Required work: Locate the line containing "Tendencias de Moda (132, 2526)", then please write out that line and all the lines below it in the entries exactly.

(Entries taken from a collection)
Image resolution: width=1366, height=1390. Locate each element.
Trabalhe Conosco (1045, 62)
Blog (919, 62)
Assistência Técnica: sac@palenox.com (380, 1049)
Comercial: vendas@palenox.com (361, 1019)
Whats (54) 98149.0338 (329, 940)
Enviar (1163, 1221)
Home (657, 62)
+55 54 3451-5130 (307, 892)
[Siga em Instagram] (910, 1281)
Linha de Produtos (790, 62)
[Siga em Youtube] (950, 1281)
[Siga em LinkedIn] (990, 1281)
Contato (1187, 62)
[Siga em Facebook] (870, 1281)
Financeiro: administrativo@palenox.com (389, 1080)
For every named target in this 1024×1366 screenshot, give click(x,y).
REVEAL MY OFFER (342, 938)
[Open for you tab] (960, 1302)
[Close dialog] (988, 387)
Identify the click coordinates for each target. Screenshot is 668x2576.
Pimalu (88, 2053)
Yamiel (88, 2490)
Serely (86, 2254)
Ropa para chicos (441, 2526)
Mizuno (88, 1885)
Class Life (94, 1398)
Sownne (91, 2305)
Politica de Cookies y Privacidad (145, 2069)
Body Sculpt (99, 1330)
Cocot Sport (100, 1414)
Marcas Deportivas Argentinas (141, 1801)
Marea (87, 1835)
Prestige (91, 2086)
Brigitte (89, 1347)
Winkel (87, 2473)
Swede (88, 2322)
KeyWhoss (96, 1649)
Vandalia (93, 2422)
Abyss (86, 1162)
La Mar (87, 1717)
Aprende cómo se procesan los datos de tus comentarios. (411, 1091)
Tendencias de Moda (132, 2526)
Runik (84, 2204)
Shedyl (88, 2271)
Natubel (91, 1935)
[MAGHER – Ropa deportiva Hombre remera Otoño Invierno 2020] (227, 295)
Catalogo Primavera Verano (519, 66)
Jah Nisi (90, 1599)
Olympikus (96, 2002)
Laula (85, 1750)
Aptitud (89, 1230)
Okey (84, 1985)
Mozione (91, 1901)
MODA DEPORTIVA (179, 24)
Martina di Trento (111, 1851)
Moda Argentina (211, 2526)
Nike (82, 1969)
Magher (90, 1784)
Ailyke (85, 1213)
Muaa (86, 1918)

Your response:
Tendencias de Moda (132, 2526)
Runik (84, 2204)
Shedyl (88, 2271)
Natubel (91, 1935)
[MAGHER – Ropa deportiva Hombre remera Otoño Invierno 2020] (227, 295)
Catalogo Primavera Verano (519, 66)
Jah Nisi (90, 1599)
Olympikus (96, 2002)
Laula (85, 1750)
Aptitud (89, 1230)
Okey (84, 1985)
Mozione (91, 1901)
MODA DEPORTIVA (179, 24)
Martina di Trento (111, 1851)
Moda Argentina (211, 2526)
Nike (82, 1969)
Magher (90, 1784)
Ailyke (85, 1213)
Muaa (86, 1918)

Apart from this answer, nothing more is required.